§ **TASK DETAILS**: Only the lines below starting at the one that contains "The height and width of the screenshot is (631, 1092)." and ending at the one that contains "is (1080, 619)." are to be reproduced, exactly and with both ends kept.

[Collected data]
########################################

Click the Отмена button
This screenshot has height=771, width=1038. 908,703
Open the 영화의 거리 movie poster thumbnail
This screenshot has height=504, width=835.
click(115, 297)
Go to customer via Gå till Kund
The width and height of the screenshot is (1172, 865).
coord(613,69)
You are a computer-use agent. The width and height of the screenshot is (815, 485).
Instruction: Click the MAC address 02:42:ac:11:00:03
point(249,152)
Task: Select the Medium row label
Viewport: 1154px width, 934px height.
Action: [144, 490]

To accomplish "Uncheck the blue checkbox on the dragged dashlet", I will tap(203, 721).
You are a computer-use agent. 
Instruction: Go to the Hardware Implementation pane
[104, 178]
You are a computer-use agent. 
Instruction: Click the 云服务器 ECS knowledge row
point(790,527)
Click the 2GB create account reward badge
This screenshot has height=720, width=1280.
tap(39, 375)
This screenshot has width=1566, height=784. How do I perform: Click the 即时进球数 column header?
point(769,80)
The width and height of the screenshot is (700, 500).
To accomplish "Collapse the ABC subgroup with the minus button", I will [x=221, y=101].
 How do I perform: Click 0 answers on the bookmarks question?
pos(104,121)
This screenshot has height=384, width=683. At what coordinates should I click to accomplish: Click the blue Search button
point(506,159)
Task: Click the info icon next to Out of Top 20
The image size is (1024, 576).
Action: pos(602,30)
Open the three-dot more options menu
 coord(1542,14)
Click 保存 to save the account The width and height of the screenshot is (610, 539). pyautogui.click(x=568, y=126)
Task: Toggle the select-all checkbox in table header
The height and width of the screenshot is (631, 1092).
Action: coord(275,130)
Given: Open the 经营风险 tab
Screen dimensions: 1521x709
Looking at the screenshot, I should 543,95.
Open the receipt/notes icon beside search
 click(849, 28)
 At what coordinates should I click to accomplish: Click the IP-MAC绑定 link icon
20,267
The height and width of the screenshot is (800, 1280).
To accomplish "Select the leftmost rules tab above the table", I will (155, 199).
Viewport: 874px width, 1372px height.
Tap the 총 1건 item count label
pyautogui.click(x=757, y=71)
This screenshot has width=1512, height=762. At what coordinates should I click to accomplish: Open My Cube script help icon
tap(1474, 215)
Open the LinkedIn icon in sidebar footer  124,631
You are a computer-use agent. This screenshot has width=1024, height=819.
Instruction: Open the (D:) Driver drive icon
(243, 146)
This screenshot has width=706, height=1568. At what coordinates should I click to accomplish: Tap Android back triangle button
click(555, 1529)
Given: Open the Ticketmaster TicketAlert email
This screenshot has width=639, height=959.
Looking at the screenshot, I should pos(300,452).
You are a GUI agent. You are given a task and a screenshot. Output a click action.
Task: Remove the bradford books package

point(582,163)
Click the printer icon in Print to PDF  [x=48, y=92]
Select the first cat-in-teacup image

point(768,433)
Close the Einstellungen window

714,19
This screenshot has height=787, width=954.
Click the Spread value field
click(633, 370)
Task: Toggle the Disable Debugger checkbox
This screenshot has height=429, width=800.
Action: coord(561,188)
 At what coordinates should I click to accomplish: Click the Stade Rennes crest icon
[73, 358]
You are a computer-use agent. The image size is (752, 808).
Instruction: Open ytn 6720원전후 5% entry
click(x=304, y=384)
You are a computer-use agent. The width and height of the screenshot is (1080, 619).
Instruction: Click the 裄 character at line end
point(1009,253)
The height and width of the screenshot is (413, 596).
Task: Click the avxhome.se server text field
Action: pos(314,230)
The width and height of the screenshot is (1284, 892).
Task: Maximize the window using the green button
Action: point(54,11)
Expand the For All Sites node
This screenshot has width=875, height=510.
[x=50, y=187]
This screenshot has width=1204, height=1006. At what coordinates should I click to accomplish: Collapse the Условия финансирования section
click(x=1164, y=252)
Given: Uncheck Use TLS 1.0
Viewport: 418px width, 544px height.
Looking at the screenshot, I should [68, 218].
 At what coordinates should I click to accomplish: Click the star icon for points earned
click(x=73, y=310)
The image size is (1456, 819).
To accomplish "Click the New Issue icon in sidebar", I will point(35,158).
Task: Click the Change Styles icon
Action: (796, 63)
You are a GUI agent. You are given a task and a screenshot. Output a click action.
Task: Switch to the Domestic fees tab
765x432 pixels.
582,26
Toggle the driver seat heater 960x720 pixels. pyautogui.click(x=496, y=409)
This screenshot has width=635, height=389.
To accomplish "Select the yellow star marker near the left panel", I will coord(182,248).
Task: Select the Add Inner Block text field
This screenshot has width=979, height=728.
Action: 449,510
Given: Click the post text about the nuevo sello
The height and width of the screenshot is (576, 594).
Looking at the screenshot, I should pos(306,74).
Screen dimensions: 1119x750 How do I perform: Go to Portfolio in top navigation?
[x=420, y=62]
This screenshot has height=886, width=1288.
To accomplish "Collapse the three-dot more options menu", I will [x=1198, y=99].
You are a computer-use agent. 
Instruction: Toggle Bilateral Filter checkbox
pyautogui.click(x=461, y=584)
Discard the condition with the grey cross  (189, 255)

########################################

§ **RESULT FOR THIS TASK**:
The height and width of the screenshot is (631, 1092).
Action: coord(275,130)
Given: Open the 经营风险 tab
Screen dimensions: 1521x709
Looking at the screenshot, I should 543,95.
Open the receipt/notes icon beside search
 click(849, 28)
 At what coordinates should I click to accomplish: Click the IP-MAC绑定 link icon
20,267
The height and width of the screenshot is (800, 1280).
To accomplish "Select the leftmost rules tab above the table", I will (155, 199).
Viewport: 874px width, 1372px height.
Tap the 총 1건 item count label
pyautogui.click(x=757, y=71)
This screenshot has width=1512, height=762. At what coordinates should I click to accomplish: Open My Cube script help icon
tap(1474, 215)
Open the LinkedIn icon in sidebar footer  124,631
You are a computer-use agent. This screenshot has width=1024, height=819.
Instruction: Open the (D:) Driver drive icon
(243, 146)
This screenshot has width=706, height=1568. At what coordinates should I click to accomplish: Tap Android back triangle button
click(555, 1529)
Given: Open the Ticketmaster TicketAlert email
This screenshot has width=639, height=959.
Looking at the screenshot, I should pos(300,452).
You are a GUI agent. You are given a task and a screenshot. Output a click action.
Task: Remove the bradford books package

point(582,163)
Click the printer icon in Print to PDF  [x=48, y=92]
Select the first cat-in-teacup image

point(768,433)
Close the Einstellungen window

714,19
This screenshot has height=787, width=954.
Click the Spread value field
click(633, 370)
Task: Toggle the Disable Debugger checkbox
This screenshot has height=429, width=800.
Action: coord(561,188)
 At what coordinates should I click to accomplish: Click the Stade Rennes crest icon
[73, 358]
You are a computer-use agent. The image size is (752, 808).
Instruction: Open ytn 6720원전후 5% entry
click(x=304, y=384)
You are a computer-use agent. The width and height of the screenshot is (1080, 619).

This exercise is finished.